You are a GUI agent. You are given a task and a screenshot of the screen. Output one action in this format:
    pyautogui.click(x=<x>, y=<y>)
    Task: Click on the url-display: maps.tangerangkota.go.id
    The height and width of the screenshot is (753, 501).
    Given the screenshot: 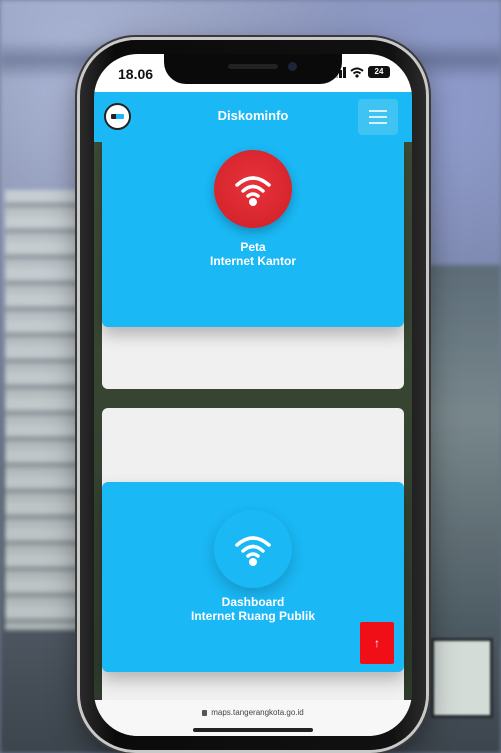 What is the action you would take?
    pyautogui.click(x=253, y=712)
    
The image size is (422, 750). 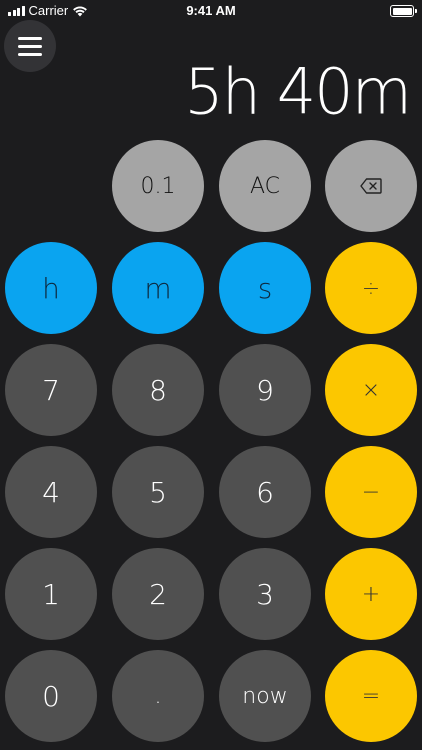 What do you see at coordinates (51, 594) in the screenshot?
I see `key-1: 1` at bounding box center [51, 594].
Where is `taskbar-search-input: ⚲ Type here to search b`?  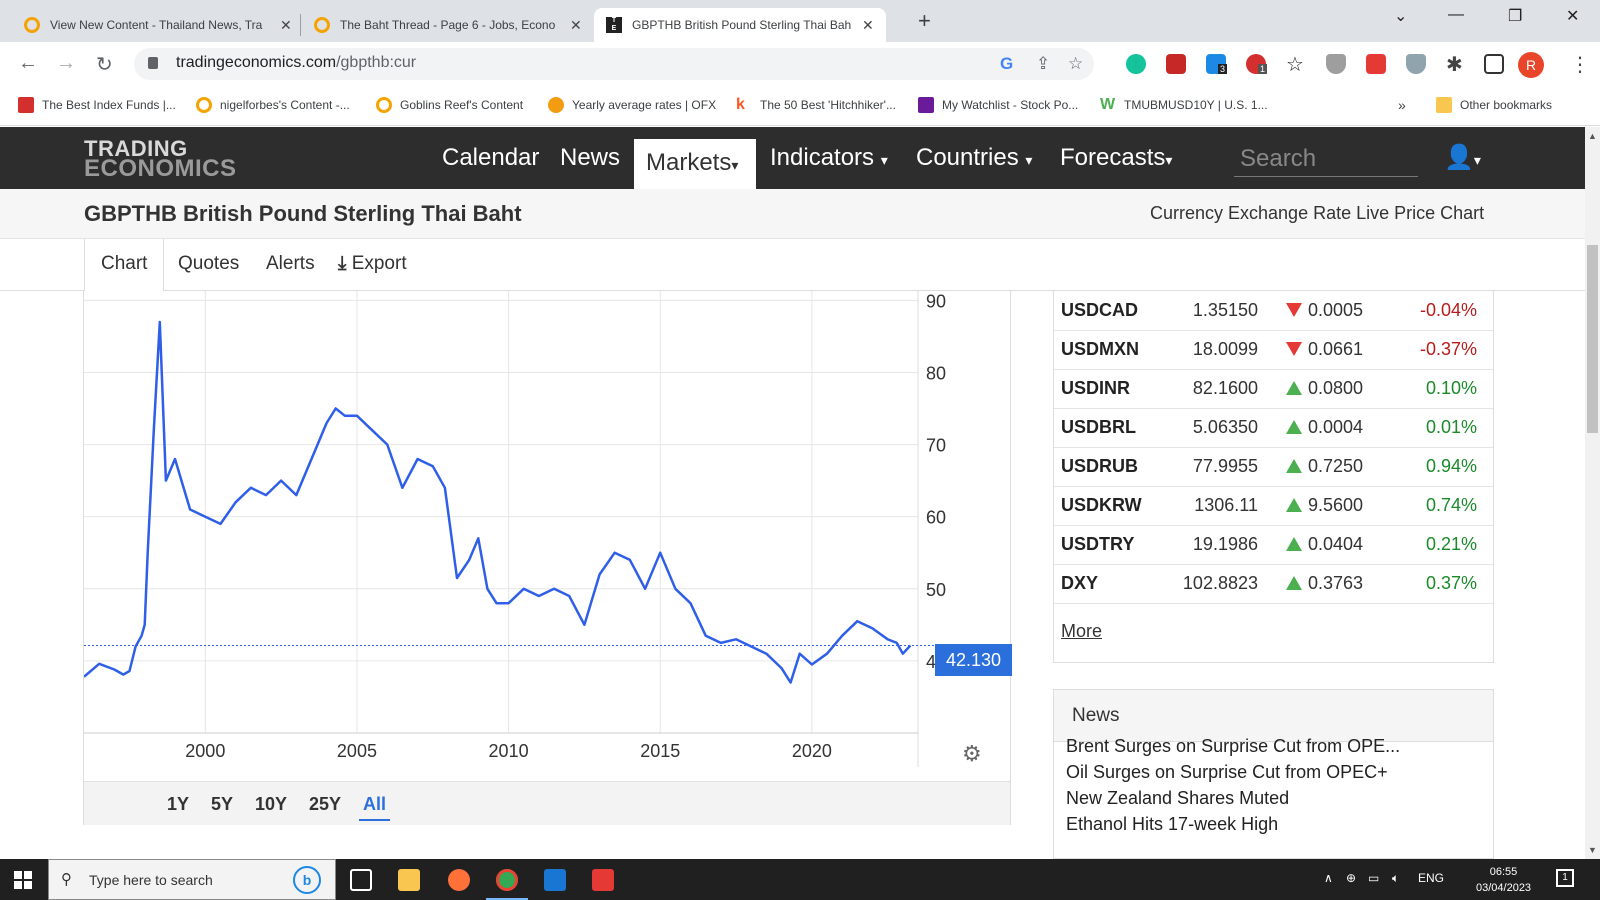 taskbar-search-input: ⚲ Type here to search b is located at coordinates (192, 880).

+===+

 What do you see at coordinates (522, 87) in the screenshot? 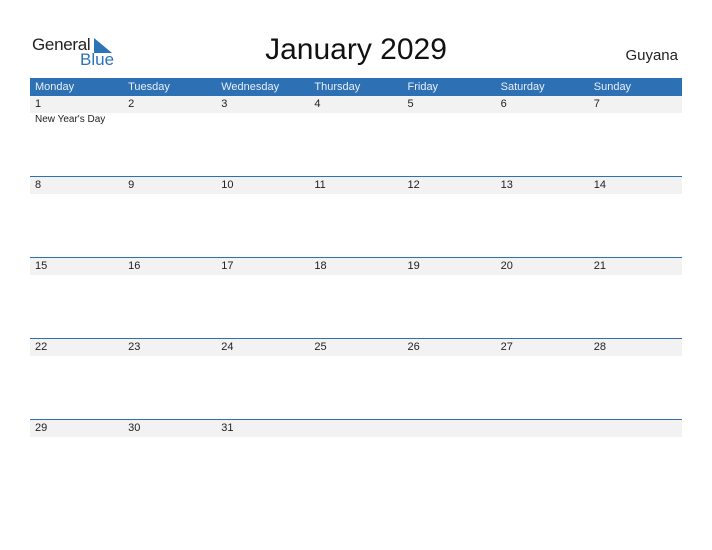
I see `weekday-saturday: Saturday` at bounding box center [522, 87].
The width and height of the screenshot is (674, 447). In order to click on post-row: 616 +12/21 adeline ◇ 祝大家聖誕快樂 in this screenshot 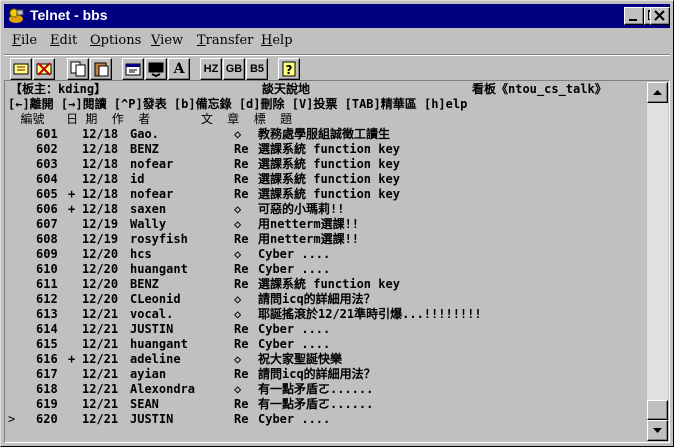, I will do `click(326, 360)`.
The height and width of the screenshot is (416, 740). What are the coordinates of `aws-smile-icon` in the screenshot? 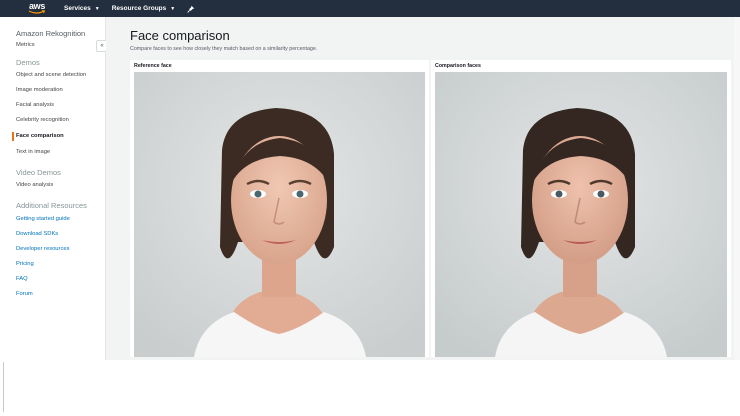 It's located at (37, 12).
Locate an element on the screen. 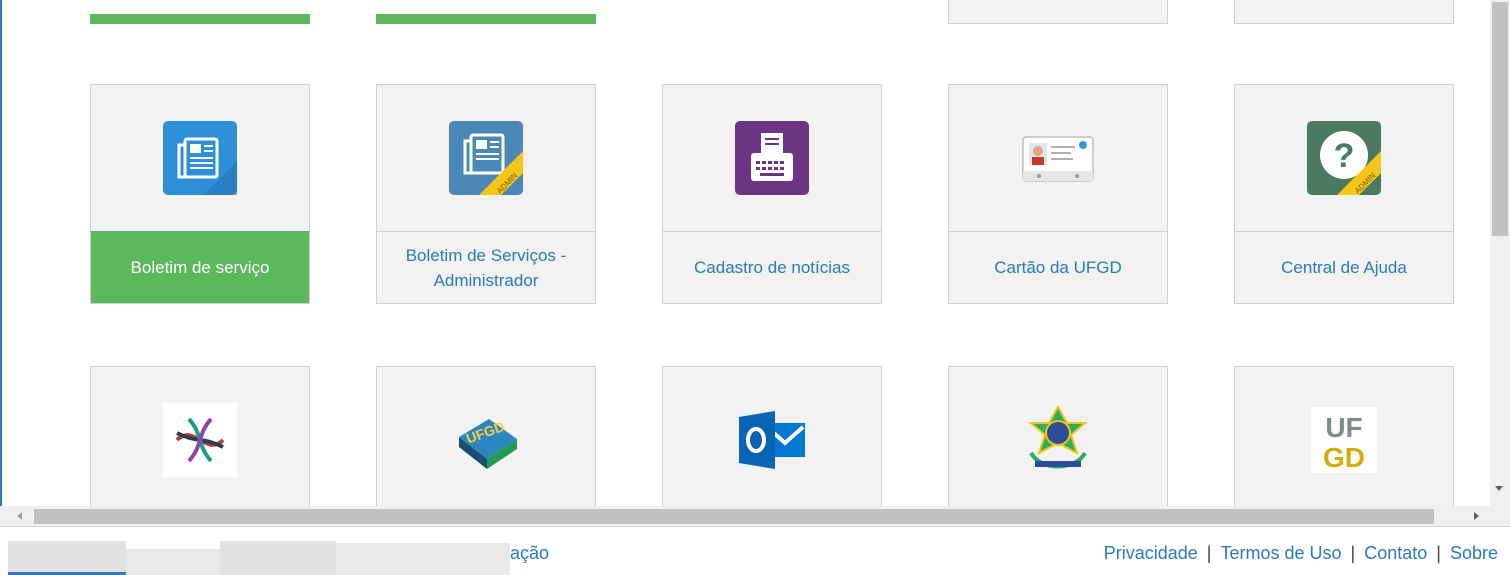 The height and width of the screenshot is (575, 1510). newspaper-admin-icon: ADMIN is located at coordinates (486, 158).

+===+

**Problem**
Write out the lines above verbatim, everything from the line containing "You are a GUI" down to the line containing "The height and width of the screenshot is (753, 501).", both ends included.

**Expected answer**
You are a GUI agent. You are given a task and a screenshot of the screen. Output one action in this format:
    pyautogui.click(x=<x>, y=<y>)
    Task: Click on the url-display: maps.tangerangkota.go.id
    The height and width of the screenshot is (753, 501).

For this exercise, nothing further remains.